VeriSign manages the .com domain (amongst others), but it doesn’t really OWN it. There’s a whole host of ICANN regulations in the way that keeps VeriSign from being able to take down any website it wants, anytime it wants. It’s looking for relief for some of those restraints in an appeal to ICANN that is first and foremost about responding to governmental takedown requests – at least on the surface – but contains slippery verbiage that could cause headaches for website owners around the world.

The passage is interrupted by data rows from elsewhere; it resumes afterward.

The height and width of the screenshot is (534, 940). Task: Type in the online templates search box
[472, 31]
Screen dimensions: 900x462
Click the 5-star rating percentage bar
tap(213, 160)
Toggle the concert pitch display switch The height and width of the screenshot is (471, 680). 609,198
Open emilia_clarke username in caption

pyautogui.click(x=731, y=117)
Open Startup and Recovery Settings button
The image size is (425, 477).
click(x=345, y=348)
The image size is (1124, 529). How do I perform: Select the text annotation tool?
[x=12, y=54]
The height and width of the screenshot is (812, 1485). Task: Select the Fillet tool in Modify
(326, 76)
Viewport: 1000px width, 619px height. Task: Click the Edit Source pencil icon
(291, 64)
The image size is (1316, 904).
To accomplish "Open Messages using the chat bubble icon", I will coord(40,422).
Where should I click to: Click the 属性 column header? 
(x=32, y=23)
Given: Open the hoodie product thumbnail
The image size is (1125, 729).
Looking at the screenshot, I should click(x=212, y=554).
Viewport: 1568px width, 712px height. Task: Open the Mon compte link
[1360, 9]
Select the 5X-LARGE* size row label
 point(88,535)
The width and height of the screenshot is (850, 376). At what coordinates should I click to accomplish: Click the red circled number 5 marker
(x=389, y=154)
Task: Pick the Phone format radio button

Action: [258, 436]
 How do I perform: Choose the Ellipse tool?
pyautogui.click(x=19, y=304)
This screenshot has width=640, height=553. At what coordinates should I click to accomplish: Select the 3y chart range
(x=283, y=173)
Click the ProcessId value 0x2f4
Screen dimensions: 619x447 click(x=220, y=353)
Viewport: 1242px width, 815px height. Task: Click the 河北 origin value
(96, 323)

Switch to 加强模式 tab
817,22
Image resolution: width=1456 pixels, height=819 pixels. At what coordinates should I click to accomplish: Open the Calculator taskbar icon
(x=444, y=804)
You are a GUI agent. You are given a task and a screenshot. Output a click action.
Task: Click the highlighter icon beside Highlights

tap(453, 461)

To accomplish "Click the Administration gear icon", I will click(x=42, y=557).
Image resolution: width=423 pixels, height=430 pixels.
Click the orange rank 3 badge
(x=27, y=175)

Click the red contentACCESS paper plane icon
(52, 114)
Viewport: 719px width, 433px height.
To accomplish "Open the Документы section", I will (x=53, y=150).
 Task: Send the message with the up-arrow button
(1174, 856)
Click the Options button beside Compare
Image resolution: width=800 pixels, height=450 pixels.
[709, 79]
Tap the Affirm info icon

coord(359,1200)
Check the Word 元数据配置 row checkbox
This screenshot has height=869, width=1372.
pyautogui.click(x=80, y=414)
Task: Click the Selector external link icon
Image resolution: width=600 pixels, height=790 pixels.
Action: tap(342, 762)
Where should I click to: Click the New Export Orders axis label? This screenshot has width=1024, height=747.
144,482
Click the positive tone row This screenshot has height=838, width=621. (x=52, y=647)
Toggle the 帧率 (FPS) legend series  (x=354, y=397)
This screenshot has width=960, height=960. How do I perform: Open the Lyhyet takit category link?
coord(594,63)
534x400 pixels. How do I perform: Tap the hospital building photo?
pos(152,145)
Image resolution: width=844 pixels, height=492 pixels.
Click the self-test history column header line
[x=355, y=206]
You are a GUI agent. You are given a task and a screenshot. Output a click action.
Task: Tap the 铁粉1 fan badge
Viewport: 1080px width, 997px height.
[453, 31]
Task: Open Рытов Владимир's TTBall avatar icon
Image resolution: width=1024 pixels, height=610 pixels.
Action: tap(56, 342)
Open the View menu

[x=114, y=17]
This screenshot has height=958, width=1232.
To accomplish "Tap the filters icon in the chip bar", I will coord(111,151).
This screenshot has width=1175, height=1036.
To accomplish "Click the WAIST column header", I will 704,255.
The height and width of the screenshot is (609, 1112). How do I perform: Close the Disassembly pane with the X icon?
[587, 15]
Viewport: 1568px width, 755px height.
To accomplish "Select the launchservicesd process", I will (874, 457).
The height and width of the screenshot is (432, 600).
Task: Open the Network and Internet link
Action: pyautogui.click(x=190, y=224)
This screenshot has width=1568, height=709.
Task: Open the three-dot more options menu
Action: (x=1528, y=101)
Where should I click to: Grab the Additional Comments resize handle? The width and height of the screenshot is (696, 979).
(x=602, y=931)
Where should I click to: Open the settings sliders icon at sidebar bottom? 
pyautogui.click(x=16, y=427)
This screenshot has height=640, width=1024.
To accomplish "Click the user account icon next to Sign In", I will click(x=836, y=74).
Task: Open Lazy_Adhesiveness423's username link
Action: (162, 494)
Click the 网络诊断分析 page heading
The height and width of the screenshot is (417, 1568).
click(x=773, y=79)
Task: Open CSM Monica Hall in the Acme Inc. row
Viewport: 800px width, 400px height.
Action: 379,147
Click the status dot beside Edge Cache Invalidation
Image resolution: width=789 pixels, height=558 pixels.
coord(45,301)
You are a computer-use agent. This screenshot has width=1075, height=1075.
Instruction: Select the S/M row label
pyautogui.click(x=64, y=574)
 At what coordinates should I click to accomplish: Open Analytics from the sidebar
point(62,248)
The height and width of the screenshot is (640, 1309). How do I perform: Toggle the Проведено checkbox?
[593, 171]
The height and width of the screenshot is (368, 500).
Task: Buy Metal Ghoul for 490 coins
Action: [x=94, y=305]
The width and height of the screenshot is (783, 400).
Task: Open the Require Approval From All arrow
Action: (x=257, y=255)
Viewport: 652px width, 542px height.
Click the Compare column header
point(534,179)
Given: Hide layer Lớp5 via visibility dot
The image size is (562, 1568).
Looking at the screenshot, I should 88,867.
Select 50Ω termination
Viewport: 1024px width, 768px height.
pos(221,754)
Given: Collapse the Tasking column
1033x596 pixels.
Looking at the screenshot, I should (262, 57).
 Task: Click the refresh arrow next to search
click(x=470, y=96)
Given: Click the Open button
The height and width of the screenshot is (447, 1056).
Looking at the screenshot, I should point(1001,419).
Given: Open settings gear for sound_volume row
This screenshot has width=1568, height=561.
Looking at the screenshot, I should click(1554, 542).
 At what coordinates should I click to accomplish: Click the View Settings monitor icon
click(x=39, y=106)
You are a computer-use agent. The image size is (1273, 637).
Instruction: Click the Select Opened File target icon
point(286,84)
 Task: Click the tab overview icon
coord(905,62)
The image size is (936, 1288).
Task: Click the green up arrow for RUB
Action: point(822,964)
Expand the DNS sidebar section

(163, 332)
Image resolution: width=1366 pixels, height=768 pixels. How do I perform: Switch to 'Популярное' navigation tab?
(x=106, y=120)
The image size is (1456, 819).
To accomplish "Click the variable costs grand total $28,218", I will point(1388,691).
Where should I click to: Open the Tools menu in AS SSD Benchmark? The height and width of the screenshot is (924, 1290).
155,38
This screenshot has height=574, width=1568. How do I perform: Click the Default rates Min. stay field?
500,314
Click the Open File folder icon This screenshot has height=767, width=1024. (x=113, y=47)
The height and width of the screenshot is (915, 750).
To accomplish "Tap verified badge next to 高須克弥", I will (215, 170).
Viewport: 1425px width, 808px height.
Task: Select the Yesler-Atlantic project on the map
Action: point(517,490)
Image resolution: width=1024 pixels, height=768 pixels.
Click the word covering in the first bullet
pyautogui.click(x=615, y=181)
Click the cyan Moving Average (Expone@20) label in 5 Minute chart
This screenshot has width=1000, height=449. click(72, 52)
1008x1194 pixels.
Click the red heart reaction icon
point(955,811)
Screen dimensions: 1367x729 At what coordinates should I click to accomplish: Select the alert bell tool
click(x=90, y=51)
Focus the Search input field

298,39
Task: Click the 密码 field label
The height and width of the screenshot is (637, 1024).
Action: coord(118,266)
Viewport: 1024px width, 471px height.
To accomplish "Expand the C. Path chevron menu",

The Register reports that VeriSign filed a “Registry Services Evaluation Process” with ICANN today asking for the ability to shut down “abusive” .com and .net addresses "to comply with any applicable court orders, laws, government rules or requirements, requests of law enforcement or other governmental or quasi-governmental agency, or any dispute resolution process.”
VeriSign’s already helped the US Immigration and Customs Enforcement agency shut down a number of piracy sites earlier this year; this filing looks for permission to do so internationally. However, “requests from law enforcement,” “dispute resolution processes” and “quasi-governmental agencies” are not the same thing as a court order signed by a judge. Additionally, VeriSign hasn’t mentioned how it will handle the termination of websites that break the laws of countries with strict content and speech regulations, but are legal elsewhere in the world. (See China's blocking of Android Market for a current example, although the reasons for the block are not clear.) To try and alleviate concerned website owners, VeriSign says they will have a protest policy for evaluating whether or not a website’s removal was justified.
ICANN’s directors will have to approve the request before VeriSign is able to assume those powers.